• What to work on
Transcribe the entries below exactly as they appear.

***** Data shown *****

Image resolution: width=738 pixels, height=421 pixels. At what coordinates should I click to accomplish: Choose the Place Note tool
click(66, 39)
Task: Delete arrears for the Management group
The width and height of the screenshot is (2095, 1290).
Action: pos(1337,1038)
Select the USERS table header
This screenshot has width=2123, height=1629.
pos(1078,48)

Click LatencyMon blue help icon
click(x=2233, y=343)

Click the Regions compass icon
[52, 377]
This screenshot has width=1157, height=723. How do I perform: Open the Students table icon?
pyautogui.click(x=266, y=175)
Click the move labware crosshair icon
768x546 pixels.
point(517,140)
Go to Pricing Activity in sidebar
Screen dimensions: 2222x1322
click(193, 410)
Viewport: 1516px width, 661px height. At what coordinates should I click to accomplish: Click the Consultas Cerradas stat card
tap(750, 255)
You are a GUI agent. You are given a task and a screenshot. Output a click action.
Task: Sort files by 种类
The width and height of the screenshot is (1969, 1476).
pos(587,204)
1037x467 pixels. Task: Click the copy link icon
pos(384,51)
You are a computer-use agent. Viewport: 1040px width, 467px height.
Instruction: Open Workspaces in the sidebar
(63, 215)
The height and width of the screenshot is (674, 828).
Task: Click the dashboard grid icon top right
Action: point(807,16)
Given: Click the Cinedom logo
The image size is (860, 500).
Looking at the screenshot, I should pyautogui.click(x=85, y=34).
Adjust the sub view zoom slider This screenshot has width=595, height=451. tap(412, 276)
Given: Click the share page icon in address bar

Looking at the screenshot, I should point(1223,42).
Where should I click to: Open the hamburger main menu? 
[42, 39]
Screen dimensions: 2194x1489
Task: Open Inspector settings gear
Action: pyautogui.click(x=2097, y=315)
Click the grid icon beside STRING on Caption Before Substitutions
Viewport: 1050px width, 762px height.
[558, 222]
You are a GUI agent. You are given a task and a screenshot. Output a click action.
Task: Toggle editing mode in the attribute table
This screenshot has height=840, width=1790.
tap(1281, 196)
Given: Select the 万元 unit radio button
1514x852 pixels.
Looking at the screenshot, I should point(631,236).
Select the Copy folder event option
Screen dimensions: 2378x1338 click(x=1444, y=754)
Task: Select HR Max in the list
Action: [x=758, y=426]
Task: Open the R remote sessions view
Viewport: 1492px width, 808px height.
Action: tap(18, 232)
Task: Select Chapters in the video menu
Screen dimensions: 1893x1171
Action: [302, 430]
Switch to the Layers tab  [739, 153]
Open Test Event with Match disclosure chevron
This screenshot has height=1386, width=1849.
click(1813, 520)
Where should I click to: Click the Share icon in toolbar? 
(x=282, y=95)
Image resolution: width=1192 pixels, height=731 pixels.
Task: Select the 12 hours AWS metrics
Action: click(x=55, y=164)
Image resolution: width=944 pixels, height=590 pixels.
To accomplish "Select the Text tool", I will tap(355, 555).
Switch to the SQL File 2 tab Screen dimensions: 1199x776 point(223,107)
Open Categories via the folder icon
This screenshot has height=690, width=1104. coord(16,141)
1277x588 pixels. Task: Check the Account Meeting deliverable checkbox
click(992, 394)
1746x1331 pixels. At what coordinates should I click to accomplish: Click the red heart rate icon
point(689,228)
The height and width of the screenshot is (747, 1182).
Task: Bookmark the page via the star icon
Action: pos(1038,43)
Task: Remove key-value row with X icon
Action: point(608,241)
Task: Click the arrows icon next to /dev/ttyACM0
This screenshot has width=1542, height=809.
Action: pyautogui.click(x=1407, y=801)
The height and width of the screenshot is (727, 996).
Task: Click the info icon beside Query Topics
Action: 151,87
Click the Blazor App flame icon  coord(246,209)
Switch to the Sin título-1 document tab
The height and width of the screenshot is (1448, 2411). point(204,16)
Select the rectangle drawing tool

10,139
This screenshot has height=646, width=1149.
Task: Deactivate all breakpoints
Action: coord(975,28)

*****

• Answer for the task
Image resolution: width=738 pixels, height=421 pixels. At what coordinates should I click to accomplish: Choose the Place Note tool
click(66, 39)
Task: Delete arrears for the Management group
The width and height of the screenshot is (2095, 1290).
Action: pos(1337,1038)
Select the USERS table header
This screenshot has width=2123, height=1629.
pos(1078,48)

Click LatencyMon blue help icon
click(x=2233, y=343)

Click the Regions compass icon
[52, 377]
This screenshot has width=1157, height=723. How do I perform: Open the Students table icon?
pyautogui.click(x=266, y=175)
Click the move labware crosshair icon
768x546 pixels.
point(517,140)
Go to Pricing Activity in sidebar
Screen dimensions: 2222x1322
click(193, 410)
Viewport: 1516px width, 661px height. At what coordinates should I click to accomplish: Click the Consultas Cerradas stat card
tap(750, 255)
You are a GUI agent. You are given a task and a screenshot. Output a click action.
Task: Sort files by 种类
The width and height of the screenshot is (1969, 1476).
pos(587,204)
1037x467 pixels. Task: Click the copy link icon
pos(384,51)
You are a computer-use agent. Viewport: 1040px width, 467px height.
Instruction: Open Workspaces in the sidebar
(63, 215)
The height and width of the screenshot is (674, 828).
Task: Click the dashboard grid icon top right
Action: point(807,16)
Given: Click the Cinedom logo
The image size is (860, 500).
Looking at the screenshot, I should pyautogui.click(x=85, y=34).
Adjust the sub view zoom slider This screenshot has width=595, height=451. tap(412, 276)
Given: Click the share page icon in address bar

Looking at the screenshot, I should point(1223,42).
Where should I click to: Open the hamburger main menu? 
[42, 39]
Screen dimensions: 2194x1489
Task: Open Inspector settings gear
Action: pyautogui.click(x=2097, y=315)
Click the grid icon beside STRING on Caption Before Substitutions
Viewport: 1050px width, 762px height.
[558, 222]
You are a GUI agent. You are given a task and a screenshot. Output a click action.
Task: Toggle editing mode in the attribute table
This screenshot has height=840, width=1790.
tap(1281, 196)
Given: Select the 万元 unit radio button
1514x852 pixels.
Looking at the screenshot, I should point(631,236).
Select the Copy folder event option
Screen dimensions: 2378x1338 click(x=1444, y=754)
Task: Select HR Max in the list
Action: [x=758, y=426]
Task: Open the R remote sessions view
Viewport: 1492px width, 808px height.
Action: tap(18, 232)
Task: Select Chapters in the video menu
Screen dimensions: 1893x1171
Action: [302, 430]
Switch to the Layers tab  [739, 153]
Open Test Event with Match disclosure chevron
This screenshot has height=1386, width=1849.
click(1813, 520)
Where should I click to: Click the Share icon in toolbar? 
(x=282, y=95)
Image resolution: width=1192 pixels, height=731 pixels.
Task: Select the 12 hours AWS metrics
Action: click(x=55, y=164)
Image resolution: width=944 pixels, height=590 pixels.
To accomplish "Select the Text tool", I will tap(355, 555).
Switch to the SQL File 2 tab Screen dimensions: 1199x776 point(223,107)
Open Categories via the folder icon
This screenshot has height=690, width=1104. coord(16,141)
1277x588 pixels. Task: Check the Account Meeting deliverable checkbox
click(992, 394)
1746x1331 pixels. At what coordinates should I click to accomplish: Click the red heart rate icon
point(689,228)
The height and width of the screenshot is (747, 1182).
Task: Bookmark the page via the star icon
Action: pos(1038,43)
Task: Remove key-value row with X icon
Action: point(608,241)
Task: Click the arrows icon next to /dev/ttyACM0
This screenshot has width=1542, height=809.
Action: pyautogui.click(x=1407, y=801)
The height and width of the screenshot is (727, 996).
Task: Click the info icon beside Query Topics
Action: 151,87
Click the Blazor App flame icon  coord(246,209)
Switch to the Sin título-1 document tab
The height and width of the screenshot is (1448, 2411). point(204,16)
Select the rectangle drawing tool

10,139
This screenshot has height=646, width=1149.
Task: Deactivate all breakpoints
Action: coord(975,28)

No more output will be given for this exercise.